*** Data records ***
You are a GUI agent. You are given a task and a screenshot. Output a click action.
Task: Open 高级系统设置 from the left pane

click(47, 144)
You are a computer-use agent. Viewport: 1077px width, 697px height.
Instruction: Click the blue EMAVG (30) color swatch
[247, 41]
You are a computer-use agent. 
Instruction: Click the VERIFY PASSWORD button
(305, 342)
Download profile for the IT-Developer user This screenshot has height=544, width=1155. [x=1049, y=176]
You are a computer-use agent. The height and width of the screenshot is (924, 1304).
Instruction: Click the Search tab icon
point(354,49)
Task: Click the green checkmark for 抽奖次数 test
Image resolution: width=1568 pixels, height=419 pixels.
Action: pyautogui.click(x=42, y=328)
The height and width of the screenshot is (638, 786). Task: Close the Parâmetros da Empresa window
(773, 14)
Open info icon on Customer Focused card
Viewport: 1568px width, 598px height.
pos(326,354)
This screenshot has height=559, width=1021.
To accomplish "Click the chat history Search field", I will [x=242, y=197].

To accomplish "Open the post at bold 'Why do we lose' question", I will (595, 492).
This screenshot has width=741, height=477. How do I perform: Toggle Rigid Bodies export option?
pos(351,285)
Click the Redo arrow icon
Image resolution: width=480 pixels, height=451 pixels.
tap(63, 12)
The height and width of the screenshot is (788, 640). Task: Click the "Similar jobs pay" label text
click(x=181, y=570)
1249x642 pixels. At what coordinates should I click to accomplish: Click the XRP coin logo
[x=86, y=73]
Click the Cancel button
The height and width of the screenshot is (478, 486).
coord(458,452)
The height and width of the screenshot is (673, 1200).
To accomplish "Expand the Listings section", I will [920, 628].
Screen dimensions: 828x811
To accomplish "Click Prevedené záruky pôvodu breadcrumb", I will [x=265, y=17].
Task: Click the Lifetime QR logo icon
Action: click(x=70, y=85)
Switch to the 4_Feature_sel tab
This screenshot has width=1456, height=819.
*** End of Data records ***
What to do: Each entry needs to be written out again, exactly as given.

Written response:
You are a GUI agent. You are given a task and a screenshot. Output a click action.
Task: Open 高级系统设置 from the left pane

click(47, 144)
You are a computer-use agent. Viewport: 1077px width, 697px height.
Instruction: Click the blue EMAVG (30) color swatch
[247, 41]
You are a computer-use agent. 
Instruction: Click the VERIFY PASSWORD button
(305, 342)
Download profile for the IT-Developer user This screenshot has height=544, width=1155. [x=1049, y=176]
You are a computer-use agent. The height and width of the screenshot is (924, 1304).
Instruction: Click the Search tab icon
point(354,49)
Task: Click the green checkmark for 抽奖次数 test
Image resolution: width=1568 pixels, height=419 pixels.
Action: pyautogui.click(x=42, y=328)
The height and width of the screenshot is (638, 786). Task: Close the Parâmetros da Empresa window
(773, 14)
Open info icon on Customer Focused card
Viewport: 1568px width, 598px height.
pos(326,354)
This screenshot has height=559, width=1021.
To accomplish "Click the chat history Search field", I will [x=242, y=197].

To accomplish "Open the post at bold 'Why do we lose' question", I will (595, 492).
This screenshot has width=741, height=477. How do I perform: Toggle Rigid Bodies export option?
pos(351,285)
Click the Redo arrow icon
Image resolution: width=480 pixels, height=451 pixels.
tap(63, 12)
The height and width of the screenshot is (788, 640). Task: Click the "Similar jobs pay" label text
click(x=181, y=570)
1249x642 pixels. At what coordinates should I click to accomplish: Click the XRP coin logo
[x=86, y=73]
Click the Cancel button
The height and width of the screenshot is (478, 486).
coord(458,452)
The height and width of the screenshot is (673, 1200).
To accomplish "Expand the Listings section", I will [920, 628].
Screen dimensions: 828x811
To accomplish "Click Prevedené záruky pôvodu breadcrumb", I will [x=265, y=17].
Task: Click the Lifetime QR logo icon
Action: click(x=70, y=85)
Switch to the 4_Feature_sel tab
This screenshot has width=1456, height=819.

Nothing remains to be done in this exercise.